Análise estratégica: o que essa decisão revela
A derrubada da MP 1303 não foi apenas uma questão técnica — foi um sinal político.Ela mostrou resistência do Congresso em aprovar novas fontes de arrecadação em meio a um cenário de reformas simultâneas (tributária e administrativa).
Para o contador consultivo, isso traz três mensagens-chave:
- A volatilidade normativa exige leitura proativa do cenário fiscal.Nenhuma decisão de planejamento tributário pode se basear apenas em medidas provisórias.
- A contabilidade precisa ser preventiva, não reativa.Quem acompanha clientes com investimentos em cripto, fundos, FIIs e offshores deve estruturar planilhas de controle fiscal e relatórios de variação patrimonial mensais, preparando o terreno para mudanças legislativas futuras.
- O contador consultor ganha protagonismo.

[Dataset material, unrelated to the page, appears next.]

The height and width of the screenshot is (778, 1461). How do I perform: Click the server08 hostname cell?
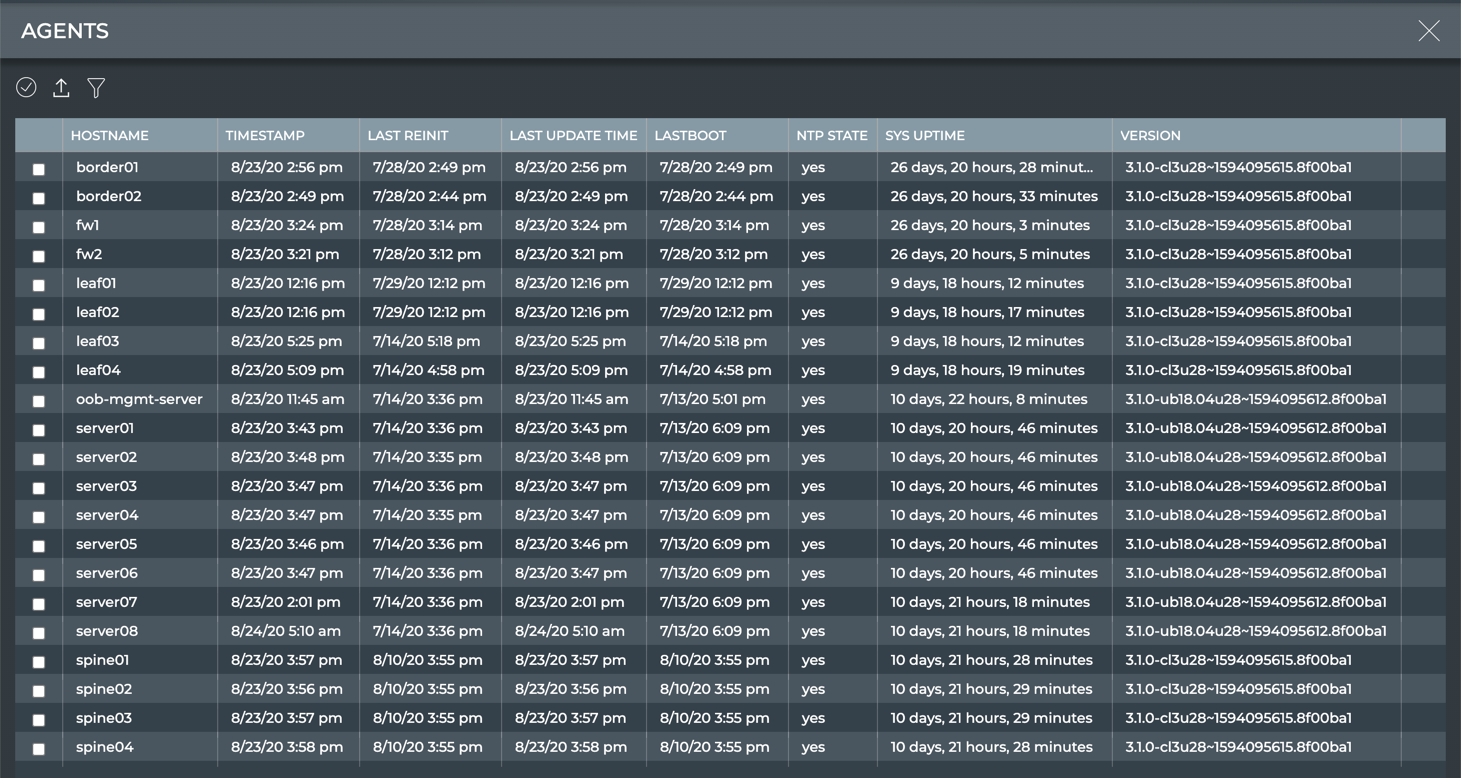(107, 631)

A fronteira entre finanças pessoais, investimentos e tributação está cada vez mais tênue.O contador que compreende tanto a legislação fiscal quanto o mercado de ativos digitais torna-se peça-chave para empresas e investidores que buscam eficiência tributária com segurança jurídica.
Conclusão
A MP 1303/2025 caiu, e com ela caiu também a tentativa do governo de tributar de forma uniforme os investimentos e as criptomoedas.Mas a discussão está longe de terminar — é provável que o tema retorne ao Congresso em 2026 sob forma de projeto de lei.
Enquanto isso, as regras anteriores permanecem plenamente válidas, e cabe ao profissional da contabilidade:
- Orientar corretamente seus clientes;
- Documentar operações com clareza;
- E preparar-se para o novo ciclo de reformas fiscais que certamente virá.